I’ve entertained getting an electric scooter to cover the last mile from the train to the place where I work. Of course I also have safety concerns too; many cities were built with bicycle class vehicles as an after thought and I’ve got concerns on sharing the road with full sized vehicles and construction vehicles (bycicle class vehicles here are supposed to be on the road, not the sidewalk). But there is a certain comfort that comes with having a sturdy metal cage around onesself.


#18

Those electric assist bikes are supposed to be quite nice.
I’d be anxious about leaving it at a train station from dusk till dawn.


#19

One of the main reasons lighter cars seem less safe is when they have to drive alongside of much heavier cars, trucks, and SUVs. In a collision the heavier vehicle is always subject to less shock. Obviously it would not be productive to make heavier and heavier vehicles just to make sure that your vehicle is above average in weight.

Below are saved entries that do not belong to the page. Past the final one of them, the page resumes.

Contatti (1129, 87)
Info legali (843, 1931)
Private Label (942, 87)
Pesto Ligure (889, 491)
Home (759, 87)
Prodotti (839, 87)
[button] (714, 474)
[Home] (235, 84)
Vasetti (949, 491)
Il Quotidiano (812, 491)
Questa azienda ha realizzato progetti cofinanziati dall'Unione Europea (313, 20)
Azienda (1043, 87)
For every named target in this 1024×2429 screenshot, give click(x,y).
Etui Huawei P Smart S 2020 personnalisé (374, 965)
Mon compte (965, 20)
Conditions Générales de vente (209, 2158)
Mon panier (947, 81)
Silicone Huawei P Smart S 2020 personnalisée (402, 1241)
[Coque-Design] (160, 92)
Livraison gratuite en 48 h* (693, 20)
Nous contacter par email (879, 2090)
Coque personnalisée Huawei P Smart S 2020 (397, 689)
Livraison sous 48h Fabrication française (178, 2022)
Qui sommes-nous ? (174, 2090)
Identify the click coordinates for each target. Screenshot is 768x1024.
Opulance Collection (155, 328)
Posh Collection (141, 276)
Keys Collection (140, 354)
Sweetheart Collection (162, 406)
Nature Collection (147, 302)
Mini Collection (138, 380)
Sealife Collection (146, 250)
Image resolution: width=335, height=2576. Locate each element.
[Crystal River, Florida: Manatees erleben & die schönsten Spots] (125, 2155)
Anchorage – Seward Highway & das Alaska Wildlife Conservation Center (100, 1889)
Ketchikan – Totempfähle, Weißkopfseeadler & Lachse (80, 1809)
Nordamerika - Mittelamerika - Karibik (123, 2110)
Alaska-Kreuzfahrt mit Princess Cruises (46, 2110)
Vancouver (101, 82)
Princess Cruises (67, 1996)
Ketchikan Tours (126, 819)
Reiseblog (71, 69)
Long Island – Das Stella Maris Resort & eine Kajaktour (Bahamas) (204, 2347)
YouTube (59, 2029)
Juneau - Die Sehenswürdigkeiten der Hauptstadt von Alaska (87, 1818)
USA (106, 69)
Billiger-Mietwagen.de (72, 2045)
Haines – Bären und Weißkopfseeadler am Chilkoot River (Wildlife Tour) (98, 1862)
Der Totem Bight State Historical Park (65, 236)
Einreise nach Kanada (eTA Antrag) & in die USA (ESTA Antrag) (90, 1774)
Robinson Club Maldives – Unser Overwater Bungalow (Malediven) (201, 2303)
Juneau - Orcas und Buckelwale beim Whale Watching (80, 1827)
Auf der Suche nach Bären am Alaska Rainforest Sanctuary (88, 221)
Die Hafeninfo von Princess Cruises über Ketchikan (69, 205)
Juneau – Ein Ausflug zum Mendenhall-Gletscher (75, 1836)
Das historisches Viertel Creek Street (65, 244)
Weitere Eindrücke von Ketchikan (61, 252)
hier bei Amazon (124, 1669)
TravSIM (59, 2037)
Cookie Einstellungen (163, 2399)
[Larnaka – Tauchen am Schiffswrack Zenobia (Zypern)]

Of course reducing weight is not the only tool the engineers have at their disposal for increasing fuel standards. Hybrids with regenerative braking is one example. The risk of lower weight can be mitigated by better restraint systems and air bags.

This blog is not saying anything new that was not known half a century ago when I first started shopping for a car.


#20

You should see Minneapolis. It has separate bike trails for commuters that go all over the place - even downtown. Even in the middle of winter there are some hardy bike commuters. And the light rail and buses all provide for carrying a bike. It is great city for cyclists.